### [GIVEN RECORDS]
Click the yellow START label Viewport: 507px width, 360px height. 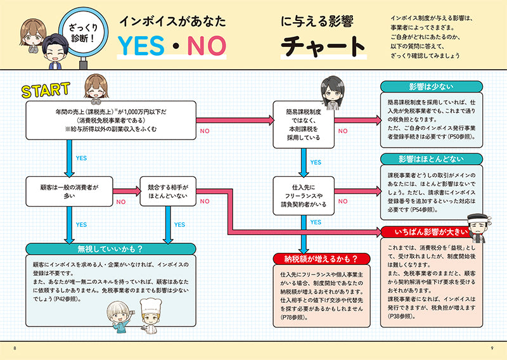tap(46, 90)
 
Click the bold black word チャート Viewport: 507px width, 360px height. tap(323, 46)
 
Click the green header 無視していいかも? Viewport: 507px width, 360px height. tap(110, 249)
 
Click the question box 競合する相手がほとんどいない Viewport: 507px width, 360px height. tap(167, 192)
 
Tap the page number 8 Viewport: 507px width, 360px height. tap(15, 347)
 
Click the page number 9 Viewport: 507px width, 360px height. tap(492, 347)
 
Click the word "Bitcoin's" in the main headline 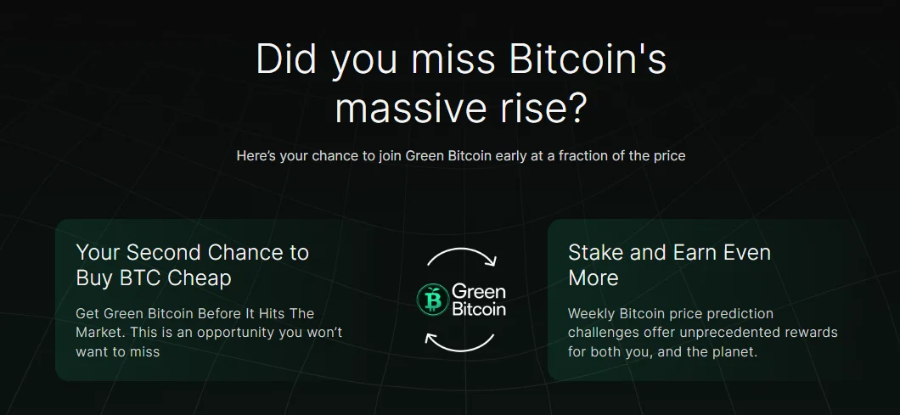588,59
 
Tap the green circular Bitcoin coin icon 432,300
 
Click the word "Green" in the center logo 479,292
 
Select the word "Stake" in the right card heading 596,253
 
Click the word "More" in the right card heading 593,278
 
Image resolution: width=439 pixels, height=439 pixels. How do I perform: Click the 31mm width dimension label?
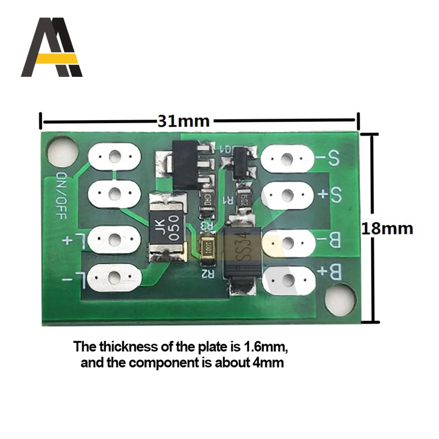[184, 120]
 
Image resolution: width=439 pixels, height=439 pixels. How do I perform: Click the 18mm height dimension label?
[387, 228]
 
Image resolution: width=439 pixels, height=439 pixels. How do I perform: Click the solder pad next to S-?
[287, 158]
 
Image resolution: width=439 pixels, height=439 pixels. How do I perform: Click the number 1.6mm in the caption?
[258, 347]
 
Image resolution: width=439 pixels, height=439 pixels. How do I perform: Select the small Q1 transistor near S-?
[243, 162]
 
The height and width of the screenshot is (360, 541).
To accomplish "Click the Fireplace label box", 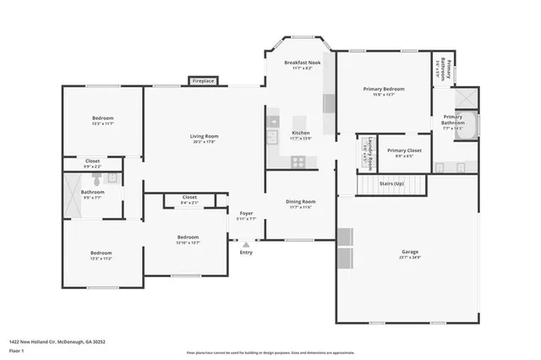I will click(203, 80).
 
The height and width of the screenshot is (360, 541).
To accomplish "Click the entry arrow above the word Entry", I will click(246, 243).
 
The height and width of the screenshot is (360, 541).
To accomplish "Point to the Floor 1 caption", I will click(18, 350).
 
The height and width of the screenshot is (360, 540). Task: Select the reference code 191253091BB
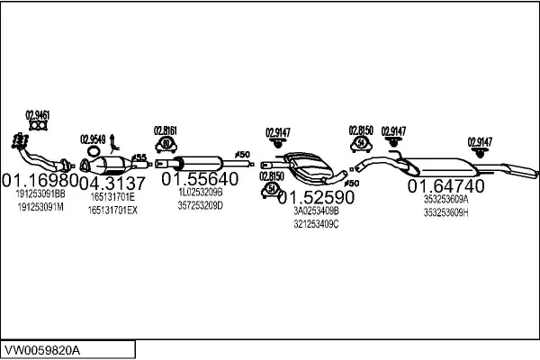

### [GOAL]
State how many lines in the rows above contain the word "dimension", giving only the number.

### [RESPONSE TO THIS EXERCISE]
2